Sex, Race and Religion in France from the 60s to Today

Todd Shepard and Mehammed Mack discuss their recent books, in conversation with Madeleine Dobie

WHEN: 6:00 PM–7:30 PM    
WHERE: MAISON FRANÇAISE EAST GALLERY, BUELL HALL

To RSVP, please click here.

March 27, 2018

Mehammed Mack discusses his book, Sexagon: Muslims, France, and the Sexualization of National Culture, which examines the figure of the young, virile, hyper-masculine Muslim that looms large in contemporary France, particularly in the banlieues of Paris.  So large, in fact, it often supersedes liberal secular society’s understanding of gender and sexuality altogether. Engaging the nexus of race, gender, nation, and sexuality, Sexagon studies the broad politicization of Franco-Arab identity in the context of French culture and its assumptions about appropriate modes of sexual and gender expression, both gay and straight.

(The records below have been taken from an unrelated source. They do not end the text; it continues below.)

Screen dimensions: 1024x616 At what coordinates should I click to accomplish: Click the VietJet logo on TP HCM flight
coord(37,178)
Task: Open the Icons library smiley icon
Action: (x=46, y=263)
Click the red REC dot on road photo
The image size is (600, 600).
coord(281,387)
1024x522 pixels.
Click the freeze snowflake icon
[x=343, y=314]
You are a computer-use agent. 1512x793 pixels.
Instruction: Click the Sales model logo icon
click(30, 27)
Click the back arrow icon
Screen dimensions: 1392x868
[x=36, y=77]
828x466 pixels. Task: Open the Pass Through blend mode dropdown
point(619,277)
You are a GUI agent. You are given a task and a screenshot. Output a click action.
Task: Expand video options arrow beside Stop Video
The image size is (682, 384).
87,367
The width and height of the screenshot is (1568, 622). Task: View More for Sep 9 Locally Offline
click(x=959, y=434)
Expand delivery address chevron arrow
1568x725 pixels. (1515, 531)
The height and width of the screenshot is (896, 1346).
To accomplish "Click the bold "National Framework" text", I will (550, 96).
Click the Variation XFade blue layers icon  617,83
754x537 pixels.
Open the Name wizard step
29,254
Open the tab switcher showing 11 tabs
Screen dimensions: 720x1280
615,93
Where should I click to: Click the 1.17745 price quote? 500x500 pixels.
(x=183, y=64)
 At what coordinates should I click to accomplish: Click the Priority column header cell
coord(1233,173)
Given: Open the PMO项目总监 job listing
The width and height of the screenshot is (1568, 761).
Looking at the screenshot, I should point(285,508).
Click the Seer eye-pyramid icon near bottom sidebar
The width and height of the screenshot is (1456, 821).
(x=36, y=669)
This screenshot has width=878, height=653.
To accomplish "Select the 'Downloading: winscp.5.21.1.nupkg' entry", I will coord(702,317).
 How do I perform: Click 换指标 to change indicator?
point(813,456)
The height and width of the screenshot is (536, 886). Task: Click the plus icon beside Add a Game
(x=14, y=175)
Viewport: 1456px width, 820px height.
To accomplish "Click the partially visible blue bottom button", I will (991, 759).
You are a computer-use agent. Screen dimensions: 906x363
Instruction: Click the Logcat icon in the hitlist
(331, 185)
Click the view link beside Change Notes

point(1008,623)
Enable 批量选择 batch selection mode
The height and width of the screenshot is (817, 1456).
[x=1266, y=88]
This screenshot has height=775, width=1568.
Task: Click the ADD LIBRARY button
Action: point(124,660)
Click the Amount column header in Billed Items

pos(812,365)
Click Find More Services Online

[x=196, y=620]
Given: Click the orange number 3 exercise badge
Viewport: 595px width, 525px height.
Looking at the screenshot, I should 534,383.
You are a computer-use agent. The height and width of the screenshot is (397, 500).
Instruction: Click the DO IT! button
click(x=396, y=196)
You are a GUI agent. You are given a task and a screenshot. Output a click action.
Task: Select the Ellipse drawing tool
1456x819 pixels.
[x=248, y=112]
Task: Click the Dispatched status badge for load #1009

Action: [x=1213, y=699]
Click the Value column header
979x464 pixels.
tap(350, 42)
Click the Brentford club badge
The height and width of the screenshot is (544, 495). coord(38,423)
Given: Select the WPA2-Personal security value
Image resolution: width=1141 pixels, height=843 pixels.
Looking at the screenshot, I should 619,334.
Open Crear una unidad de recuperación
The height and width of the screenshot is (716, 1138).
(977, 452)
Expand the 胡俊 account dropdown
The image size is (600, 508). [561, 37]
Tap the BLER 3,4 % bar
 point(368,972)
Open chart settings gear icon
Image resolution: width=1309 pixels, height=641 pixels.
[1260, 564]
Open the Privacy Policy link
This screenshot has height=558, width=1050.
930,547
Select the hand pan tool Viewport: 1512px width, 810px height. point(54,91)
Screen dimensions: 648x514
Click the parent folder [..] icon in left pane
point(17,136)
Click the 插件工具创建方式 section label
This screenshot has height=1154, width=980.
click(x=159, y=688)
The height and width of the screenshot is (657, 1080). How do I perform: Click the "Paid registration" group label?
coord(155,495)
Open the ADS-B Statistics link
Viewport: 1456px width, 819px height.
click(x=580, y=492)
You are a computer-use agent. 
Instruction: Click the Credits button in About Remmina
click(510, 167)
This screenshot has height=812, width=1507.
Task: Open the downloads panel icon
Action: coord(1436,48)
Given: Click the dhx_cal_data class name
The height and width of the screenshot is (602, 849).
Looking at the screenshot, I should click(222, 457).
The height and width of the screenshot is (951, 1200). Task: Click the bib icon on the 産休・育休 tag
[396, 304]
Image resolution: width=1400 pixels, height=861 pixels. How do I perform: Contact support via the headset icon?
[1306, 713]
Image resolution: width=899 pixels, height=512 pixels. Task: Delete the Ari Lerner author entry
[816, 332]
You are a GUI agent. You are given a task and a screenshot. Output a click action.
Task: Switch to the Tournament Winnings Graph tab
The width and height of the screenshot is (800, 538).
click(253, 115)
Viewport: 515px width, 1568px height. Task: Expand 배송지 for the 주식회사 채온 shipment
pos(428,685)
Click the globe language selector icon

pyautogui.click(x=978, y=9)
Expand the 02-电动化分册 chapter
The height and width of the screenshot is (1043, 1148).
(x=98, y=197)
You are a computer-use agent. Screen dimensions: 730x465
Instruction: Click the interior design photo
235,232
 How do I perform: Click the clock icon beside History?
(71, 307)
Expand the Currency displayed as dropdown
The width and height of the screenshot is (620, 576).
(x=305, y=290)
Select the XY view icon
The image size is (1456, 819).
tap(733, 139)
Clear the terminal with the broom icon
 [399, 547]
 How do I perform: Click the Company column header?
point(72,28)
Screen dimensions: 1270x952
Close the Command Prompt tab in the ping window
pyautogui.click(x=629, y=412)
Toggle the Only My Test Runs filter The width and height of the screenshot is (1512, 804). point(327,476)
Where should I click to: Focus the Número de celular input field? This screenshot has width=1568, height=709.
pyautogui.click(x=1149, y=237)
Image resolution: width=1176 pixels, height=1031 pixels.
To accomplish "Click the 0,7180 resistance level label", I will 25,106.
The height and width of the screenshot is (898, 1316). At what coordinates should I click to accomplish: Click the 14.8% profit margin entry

Todd Shepard’s book, Sex, France, and Arab Men, 1962-1979 (2017) is a study of how “sexual Orientalism” re-emerged in post-decolonization French politics and discussions. Over the course of the 1960s and ‘70s, what he names “sex talk”—around questions such as far right politics, May ’68, prostitution, the “white slave trade,” gay rights, sexual libertinism, the act of sodomy, and rape—explicitly grappled with questions of empire, the Algerian war, colonial violence, and post-decolonization racism. The book shows that what made these discussions about sex in the 1970s distinctively “French,” rather than “Western” or “late modern,” were the central roles that invocations of “Arab men” and Algeria played in them.

Todd Shepard is Arthur O. Lovejoy Professor of French History at Johns Hopkins University. Mehammed Mack is Assistant Professor of French at Smith College. Madeleine Dobie is Professor of French at Columbia.